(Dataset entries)
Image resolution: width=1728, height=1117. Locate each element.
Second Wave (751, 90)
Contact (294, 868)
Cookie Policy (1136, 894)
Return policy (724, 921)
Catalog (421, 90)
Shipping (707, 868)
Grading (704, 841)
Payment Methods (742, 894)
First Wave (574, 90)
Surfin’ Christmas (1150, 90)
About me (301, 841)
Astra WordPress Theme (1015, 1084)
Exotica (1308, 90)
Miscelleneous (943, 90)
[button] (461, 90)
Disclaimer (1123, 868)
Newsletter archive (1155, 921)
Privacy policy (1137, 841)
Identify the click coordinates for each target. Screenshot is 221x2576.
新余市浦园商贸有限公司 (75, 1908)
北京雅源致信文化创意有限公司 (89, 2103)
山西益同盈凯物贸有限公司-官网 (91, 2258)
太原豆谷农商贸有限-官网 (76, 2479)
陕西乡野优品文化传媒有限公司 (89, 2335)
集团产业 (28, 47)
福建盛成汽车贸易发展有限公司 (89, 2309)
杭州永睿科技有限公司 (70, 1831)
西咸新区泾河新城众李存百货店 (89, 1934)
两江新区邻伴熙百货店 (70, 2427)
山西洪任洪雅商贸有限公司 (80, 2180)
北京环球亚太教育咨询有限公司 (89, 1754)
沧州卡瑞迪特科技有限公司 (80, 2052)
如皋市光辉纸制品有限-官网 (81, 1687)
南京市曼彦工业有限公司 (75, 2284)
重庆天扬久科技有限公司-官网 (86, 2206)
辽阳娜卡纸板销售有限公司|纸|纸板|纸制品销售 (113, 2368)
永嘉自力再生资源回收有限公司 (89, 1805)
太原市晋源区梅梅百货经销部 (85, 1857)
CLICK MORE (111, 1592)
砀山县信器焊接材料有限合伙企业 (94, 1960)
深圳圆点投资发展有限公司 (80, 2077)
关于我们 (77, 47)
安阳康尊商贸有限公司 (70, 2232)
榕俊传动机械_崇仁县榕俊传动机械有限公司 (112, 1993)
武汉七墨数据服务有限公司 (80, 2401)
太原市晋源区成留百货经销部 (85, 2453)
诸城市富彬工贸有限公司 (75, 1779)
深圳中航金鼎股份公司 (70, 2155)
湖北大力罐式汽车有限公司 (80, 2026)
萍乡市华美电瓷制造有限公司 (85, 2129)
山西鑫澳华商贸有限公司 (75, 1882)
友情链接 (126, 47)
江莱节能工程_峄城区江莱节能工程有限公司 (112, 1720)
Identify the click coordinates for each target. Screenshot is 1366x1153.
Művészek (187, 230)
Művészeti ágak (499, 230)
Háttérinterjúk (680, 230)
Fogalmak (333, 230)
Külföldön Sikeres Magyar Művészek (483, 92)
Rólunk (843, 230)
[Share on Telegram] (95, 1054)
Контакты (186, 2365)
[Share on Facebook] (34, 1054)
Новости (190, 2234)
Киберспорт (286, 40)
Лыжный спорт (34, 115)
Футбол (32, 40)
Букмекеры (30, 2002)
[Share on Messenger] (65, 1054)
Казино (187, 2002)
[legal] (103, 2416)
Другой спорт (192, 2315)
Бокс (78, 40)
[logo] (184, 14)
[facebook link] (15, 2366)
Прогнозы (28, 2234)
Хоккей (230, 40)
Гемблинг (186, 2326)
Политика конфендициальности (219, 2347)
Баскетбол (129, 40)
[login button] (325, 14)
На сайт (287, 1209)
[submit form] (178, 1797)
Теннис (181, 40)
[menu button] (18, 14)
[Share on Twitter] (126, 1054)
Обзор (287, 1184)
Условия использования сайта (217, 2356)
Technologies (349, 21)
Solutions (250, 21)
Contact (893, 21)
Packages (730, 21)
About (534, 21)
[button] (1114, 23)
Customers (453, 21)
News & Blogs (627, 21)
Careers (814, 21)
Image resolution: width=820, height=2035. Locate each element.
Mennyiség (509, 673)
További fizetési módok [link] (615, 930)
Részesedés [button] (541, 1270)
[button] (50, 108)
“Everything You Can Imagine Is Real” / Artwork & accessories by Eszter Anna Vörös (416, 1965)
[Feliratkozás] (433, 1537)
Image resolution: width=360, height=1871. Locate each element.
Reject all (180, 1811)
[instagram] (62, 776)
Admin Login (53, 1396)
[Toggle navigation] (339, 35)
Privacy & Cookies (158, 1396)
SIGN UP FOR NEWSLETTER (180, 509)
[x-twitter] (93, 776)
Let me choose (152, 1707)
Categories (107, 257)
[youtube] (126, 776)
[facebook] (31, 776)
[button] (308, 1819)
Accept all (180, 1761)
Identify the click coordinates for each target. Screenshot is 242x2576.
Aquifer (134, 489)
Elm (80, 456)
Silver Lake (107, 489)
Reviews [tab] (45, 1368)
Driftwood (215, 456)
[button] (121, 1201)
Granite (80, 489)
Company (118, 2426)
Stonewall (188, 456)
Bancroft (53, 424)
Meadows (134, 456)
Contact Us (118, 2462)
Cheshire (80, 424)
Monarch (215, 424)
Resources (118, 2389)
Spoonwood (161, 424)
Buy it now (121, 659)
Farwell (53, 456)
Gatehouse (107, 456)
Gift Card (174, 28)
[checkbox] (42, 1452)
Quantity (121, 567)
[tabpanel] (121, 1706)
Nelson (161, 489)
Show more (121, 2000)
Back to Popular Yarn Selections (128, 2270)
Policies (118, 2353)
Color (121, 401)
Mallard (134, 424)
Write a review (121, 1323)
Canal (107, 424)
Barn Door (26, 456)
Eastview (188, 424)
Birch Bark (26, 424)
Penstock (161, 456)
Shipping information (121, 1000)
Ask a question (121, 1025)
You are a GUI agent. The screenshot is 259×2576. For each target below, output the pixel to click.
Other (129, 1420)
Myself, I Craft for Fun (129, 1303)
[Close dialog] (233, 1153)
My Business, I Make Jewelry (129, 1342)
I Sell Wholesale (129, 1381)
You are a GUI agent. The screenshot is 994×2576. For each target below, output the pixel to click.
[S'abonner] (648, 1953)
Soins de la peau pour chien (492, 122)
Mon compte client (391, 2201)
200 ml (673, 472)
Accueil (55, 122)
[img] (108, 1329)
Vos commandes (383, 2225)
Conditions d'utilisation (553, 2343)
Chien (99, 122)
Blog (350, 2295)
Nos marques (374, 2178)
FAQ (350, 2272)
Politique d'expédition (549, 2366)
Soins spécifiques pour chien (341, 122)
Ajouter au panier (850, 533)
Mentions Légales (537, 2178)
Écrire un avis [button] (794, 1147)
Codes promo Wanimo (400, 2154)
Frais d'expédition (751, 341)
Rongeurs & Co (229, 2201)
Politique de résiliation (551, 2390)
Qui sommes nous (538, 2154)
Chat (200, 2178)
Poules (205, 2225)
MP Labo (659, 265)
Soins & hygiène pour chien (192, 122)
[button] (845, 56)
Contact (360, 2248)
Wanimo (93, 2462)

- [Task description] Copy out every line from the records that has the word "each".

- [Output below]
Image resolution: width=1728, height=1117. Locate each element.
Identify the click coordinates for each target. Screenshot is 221x2576.
Identify the click coordinates for each target. Screenshot is 1366x1153.
Image resolution: width=820, height=2035. Locate each element.
Image resolution: width=360, height=1871. Locate each element.
Identify the click coordinates for each target. Screenshot is 242x2576.
You are a GUI agent. The screenshot is 259×2576. For each target below, output the pixel to click.
You are a GUI agent. The screenshot is 994×2576. For each target below, output the pixel to click.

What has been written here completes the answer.